Missing her older daughter probably made Mrs. Deo realize Jyoti’s value, and soon she began to teach her cooking and cleaning. We saw less and less of Jyoti, as she took up jobs around the neighborhood.
A year later, Mrs. Deo retired and they moved out into the servants’ quarters of another officer’s house where Jyoti worked.
My mother finally got someone who’d clean the house to her specifications.
Years later, when I was in college in Mumbai, I got a letter from my mother:
“…Your father and I went to the hospital to see our neighbor Mr. Gill who was admitted with pneumonia. Guess whom we saw in the hallway? Mrs. Deo was there, crying her eyes out. Apparently Divya, who, by the way, has two children, a boy, 5, and a girl, 1, is admitted. You won’t believe what she told me. Divya’s brother-in-law, yes, the one who didn’t want to marry Jyoti, always harassed Divya about the dowry she family hadn’t given. And about how much she and her children eat! Divya isn’t tailoring much because of her little girl. Divya told him many times that if she was such a burden, she’d kill herself. Two days ago he said, “You are always threatening to kill yourself, so why don’t you?” Divya was very upset, and poured kerosene on herself. Her husband didn’t say anything, but her brother-in-law gave her matches! She lit a match and was on flames, when the children started shouting and some neighbors brought her here to the hospital. The police are asking her if it’s a case of bride-burning by the in-laws, but Divya said no. She worries what will happen to her children if her husband goes to jail. So she said it was an accident…”
I was shocked. Poor Divya was dead. Bride-burning for dowry was something you read in the newspapers, something that happened to other people, not those you knew!

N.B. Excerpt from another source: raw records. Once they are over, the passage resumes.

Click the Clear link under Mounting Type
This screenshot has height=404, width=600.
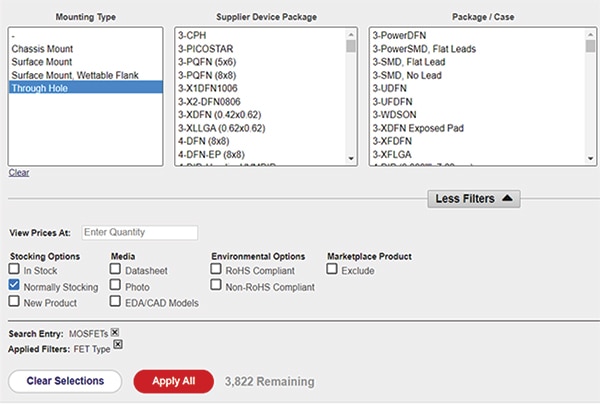18,173
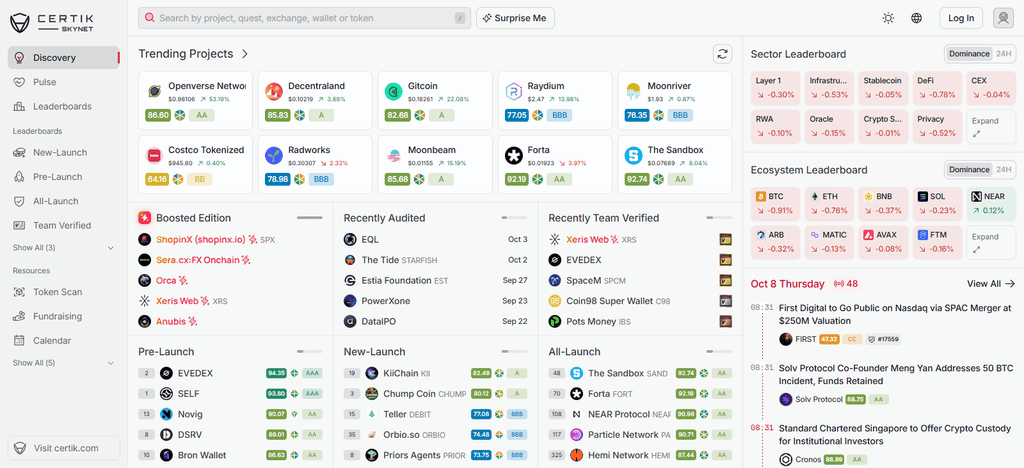Toggle Ecosystem Leaderboard to 24H
The image size is (1024, 468).
(x=1003, y=170)
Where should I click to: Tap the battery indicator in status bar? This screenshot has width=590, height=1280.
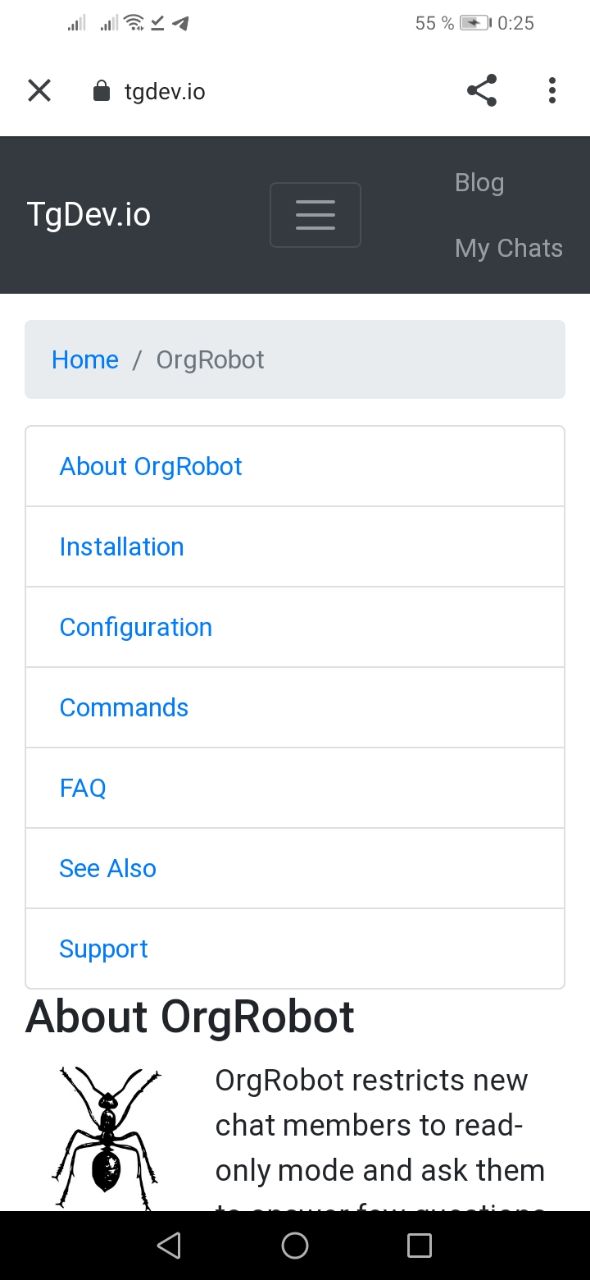tap(475, 23)
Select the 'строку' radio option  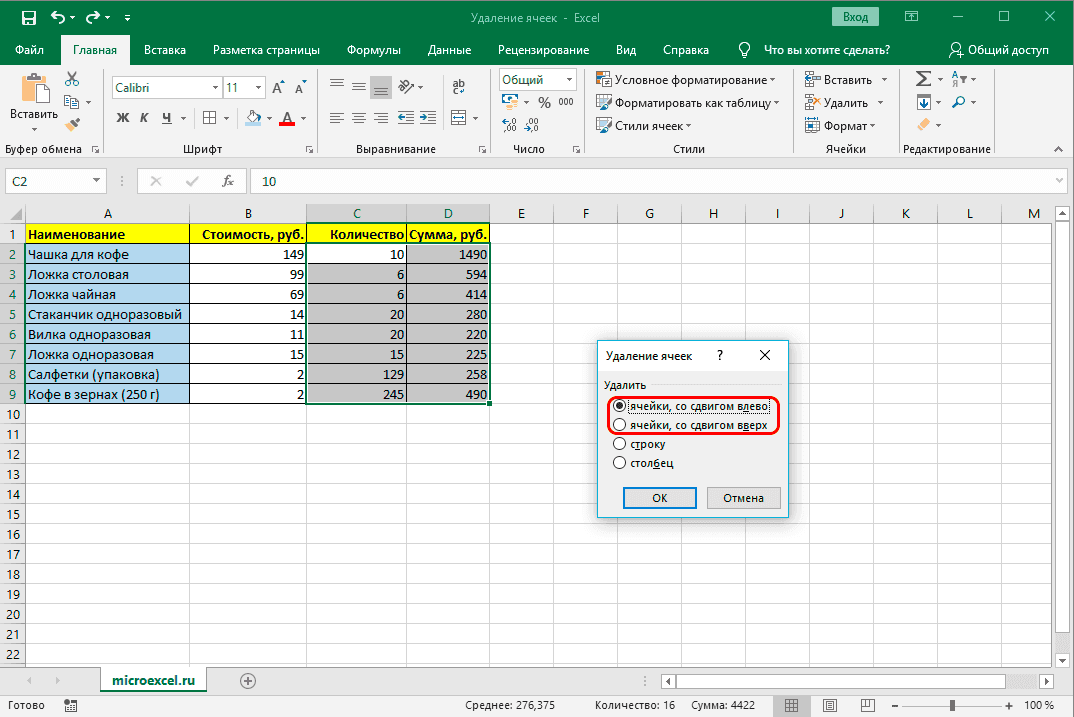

Divya died in the hospital of eighty percent burns, leaving behind two young children. Her husband Aditya came to visit Mrs. Deo after cremating his wife’s body.
“I’m sorry for everything. What am I going to do with the kids? Please let me marry your daughter Jyoti.”
Mrs. Deo was hesitant.
He wept. “Look at her limp! Who will marry her? What will happen to her after you die? Think about your grandchildren!”
Everyone in the neighborhood, including Mrs. Bapat and my mother told Mrs. Deo not to agree, but Mrs. Deo said, “Aditya promised me he’ll take care of Jyoti. I don’t know how long I’ll live.
This is for the best.”
My mother told me Aditya moved with Jyoti and the children to Mumbai, where he set up a frozen foods business.
Traveling by the local train in the busy metropolis of Mumbai, I used to look at the fellow passengers, hoping to see a familiar face.
I wonder what I’d say if I ever met Jyoti in person. I’d thought of several options.
I’m sorry I didn’t let you play carrom with me that day; I already had a player.
I hope Aditya is a good to you.
Do your nephew and niece call you Aunt, or Mother?
But the winner would surely be:
I’m glad you’re still alive.
Hearing a noise from upstairs, I was jolted back to reality.
“Sorry, I’m late,” said a woman, about my age, coming down the spiral staircase, dressed in jeans and a T-shirt. A faint fragrance of sandalwood incense sticks lingered on her person. I stared at her face. It was still beautiful.
She wore orthopedic boots, and there was only the slightest hint of a limp. She seemed harried but self-assured. I gawked at her as she shook my hand.
She stared at me just a second too long, before leading me into the family room. “We are planning to decorate the whole house. We’d like to hear some ideas.”
I swallowed hard. “I’ve brought my portfolio with me,” I said. “My company has many ideas, but would like to first hear what the client wants. We’ve decorated many homes in San Gabriel Valley, with ethnic themes. We follow Indian Vastu and Chinese Feng Shui. I hope you’ll like our work.”
She nodded, and asked to see the pictures of other homes.
I opened my portfolio eagerly, hoping she hadn’t recognized me.
Me, an officer’s child, the top student in my school, who went to college, and came to America, who was independent, strong, smart, and was working in a niche Interior Designer’s office.
And Jyoti, an illiterate limp girl, whose mother had begged my mother for a job. Who used to live in my servants’ quarters, who was married to the man whose family killed her sister. She was now looking after their children and his fast food empire.
My journey from the little town in central India had brought me to America, as had hers.
We had much in common. We had much to discuss.
But instead of telling her I remembered our carrom games, I was hoping she wouldn’t recognize me.
And instead of telling her I was glad she was still alive, I was begging for a job.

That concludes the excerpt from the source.